Reliability: Evaluate the system's ability to perform consistently and predictably under varying conditions. 

Maintainability: Assess how easily the system can be maintained, updated, and enhanced over time. 

Interoperability: Evaluate the system's ability to work seamlessly with other systems or components. 

Compliance: Ensure that the system meets regulatory, legal, and contractual requirements. Also ensure the security ticket backlog is regularly mitigated. 

Review and Update Process 

To ensure that the architectural roadmap of the Jury V2 product is regularly reviewed and updated to align with evolving business needs, incorporate emerging technologies, and address feedback from stakeholders. 

1. Initiation: The review and update process is initiated quarterly, triggered by the end of each quarter. 

2. Stakeholder Identification: Identify key stakeholders who will contribute to the review and update process, including product managers, implementation personnel, developers, QA, architects, and any other relevant parties. 

3. Feedback Collection: 

   1. Stakeholders provide feedback on the current architectural roadmap, highlighting areas for improvement, emerging trends, and business needs. 

   2. Feedback can be collected through surveys, interviews, and workshops. 

4. Review Meeting: 

   1. A review meeting is scheduled with key stakeholders to discuss the feedback and assess the current architectural roadmap. 

   2. The meeting agenda includes a review of the feedback, identification of key areas for update, and prioritization of changes. 

5. Update Proposal: 

   1. Based on the review meeting, a proposal is drafted to update the architectural roadmap. 

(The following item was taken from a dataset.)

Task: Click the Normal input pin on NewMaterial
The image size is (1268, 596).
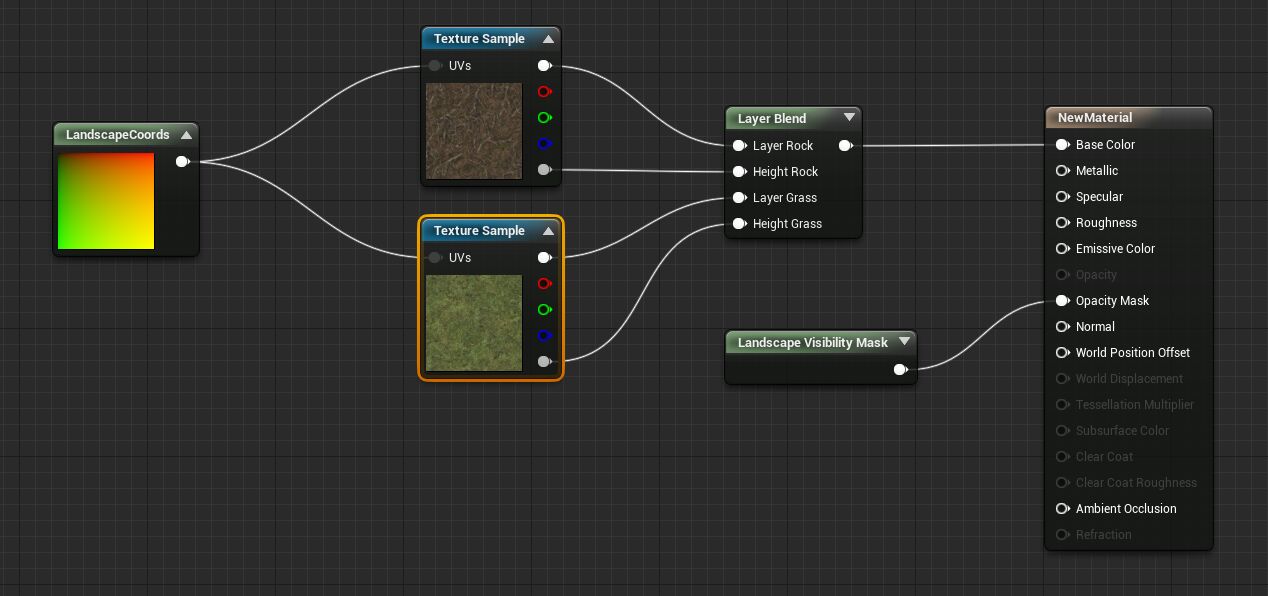Action: point(1062,327)
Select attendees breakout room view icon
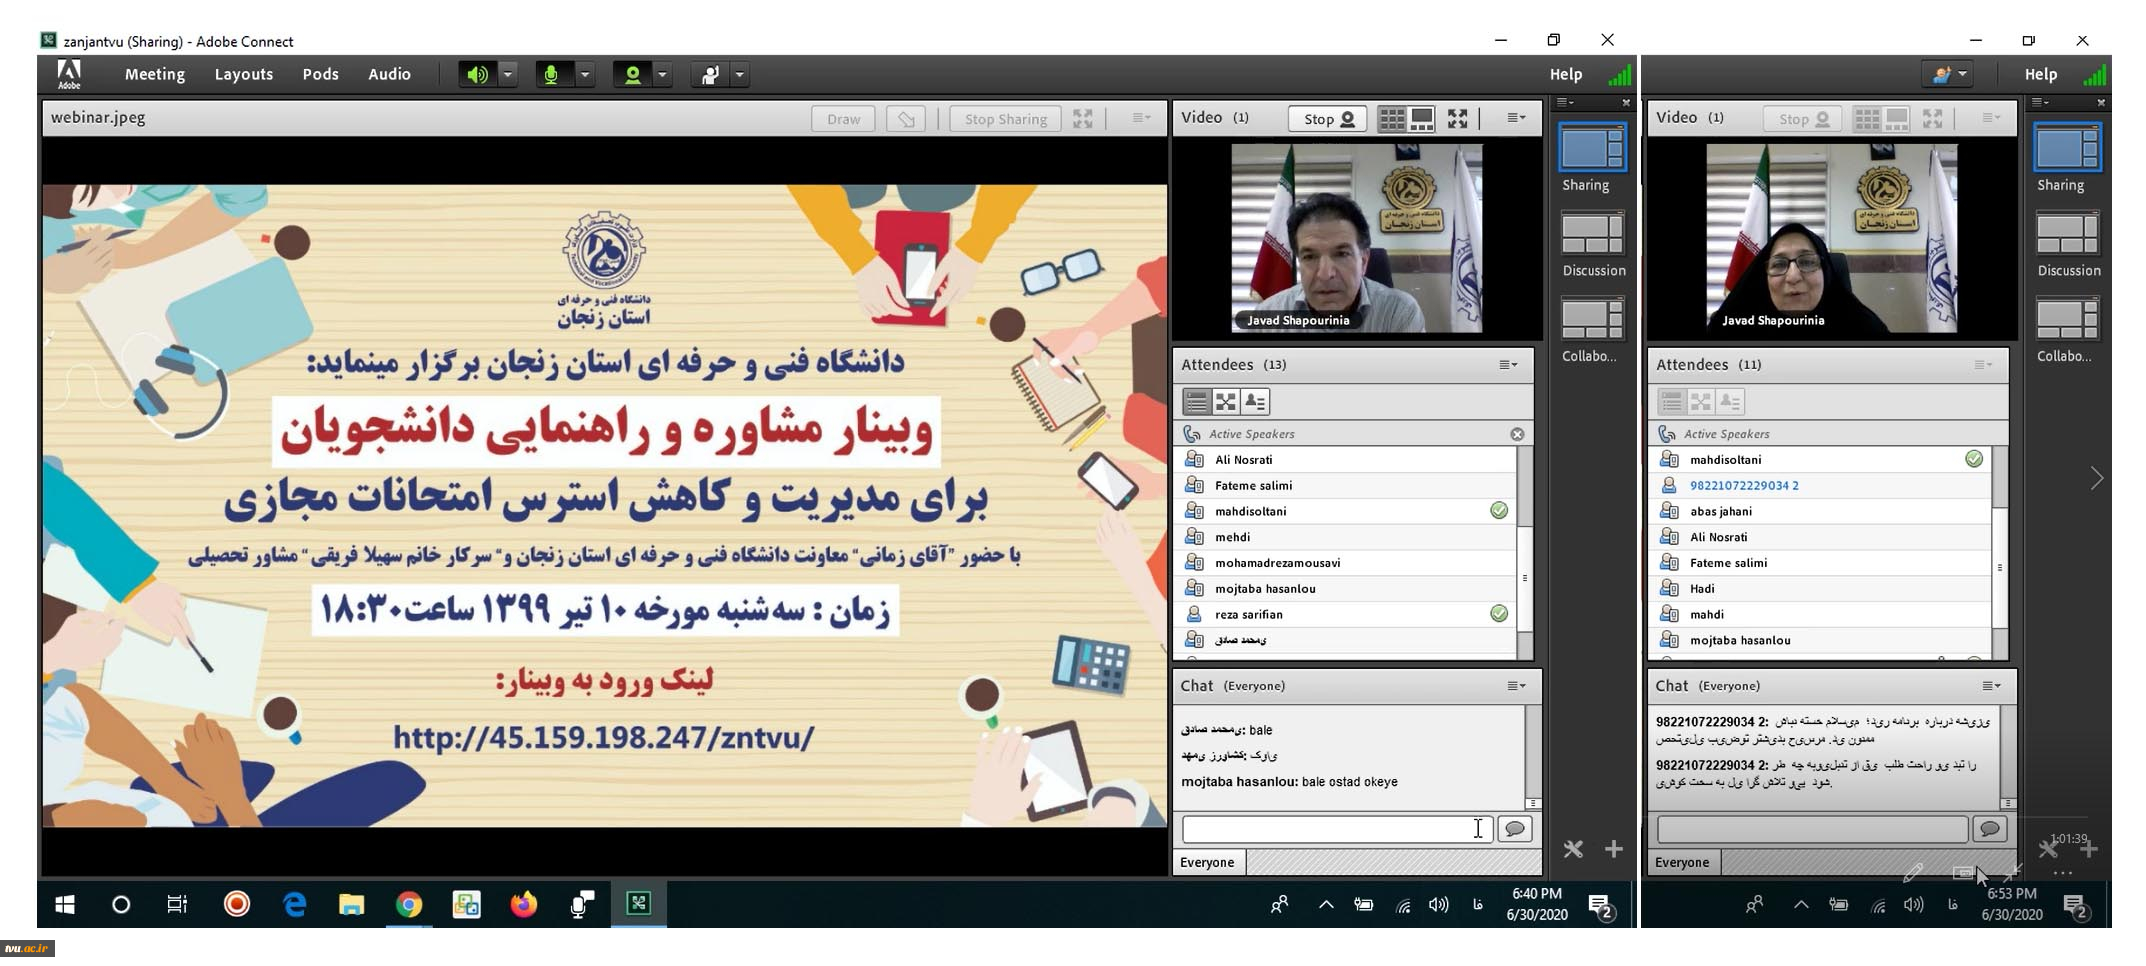 1225,402
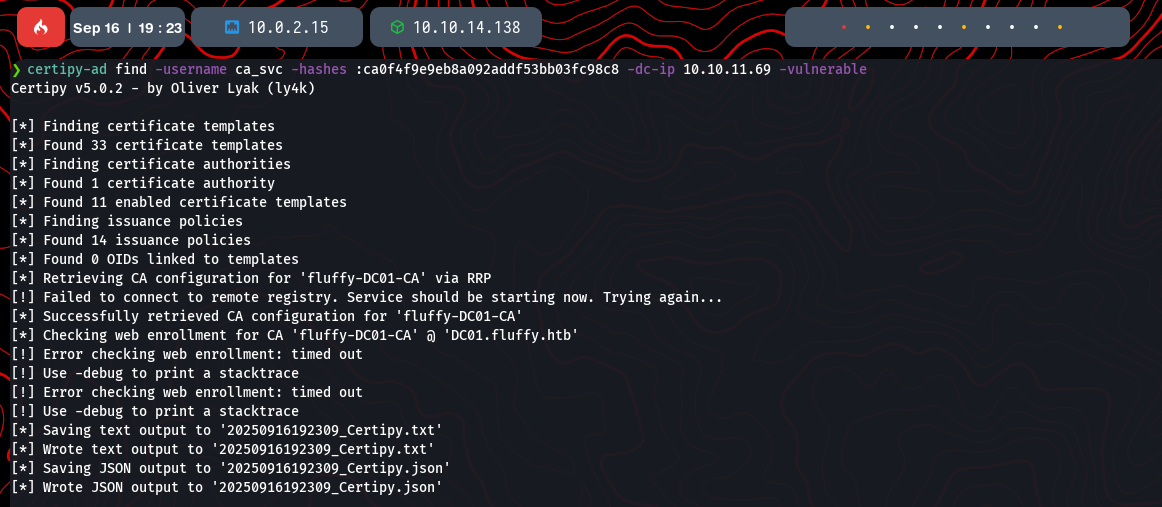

   2. The proposal includes a summary of feedback, proposed changes to the roadmap, rationale for the changes, and estimated impact on the product. 

6. Approval Process: 

   1. The update proposal is presented to the ARB and development management for approval. 

   2. The ARB and development management team evaluates the proposal based on alignment with business goals, feasibility, and resource availability. 

7. Implementation Planning: 

   1. Once approved, an implementation plan is developed detailing the steps, timeline, and resources required to implement the updates. 

   2. The plan includes the previous communication plan to inform stakeholders about the upcoming changes. 

8. Implementation: 

   1. The updates to the architectural roadmap are implemented according to the plan. 

   2. Developers and architects collaborate to ensure that the updates are integrated smoothly into the development process. 

9. Monitoring and Feedback: 

   1. Post-implementation, the updated roadmap is monitored closely to assess its impact on the product. 

   2. Feedback is collected from stakeholders to evaluate the effectiveness of the updates and identify any further improvements needed. 

10. Documentation: 

    1. All updates to the architectural roadmap, including feedback, proposals, and implementation plans, are documented for future reference. 

    2. Documentation is made accessible to stakeholders for transparency and accountability. 

11. Continuous Improvement: 

    1. The review and update process is iterative, with regular reviews scheduled to ensure that the architectural roadmap remains aligned with business needs and technology trends. 

    2. Lessons learned from each review cycle are used to improve the process for future updates. 

Conclusion

The review and update process outlined above ensures that the architectural roadmap of the product is regularly reviewed and updated to meet the evolving needs of the business, incorporate new technologies, and address feedback from stakeholders. This process helps to ensure that the product remains competitive, innovative, and aligned with the strategic goals of the organization.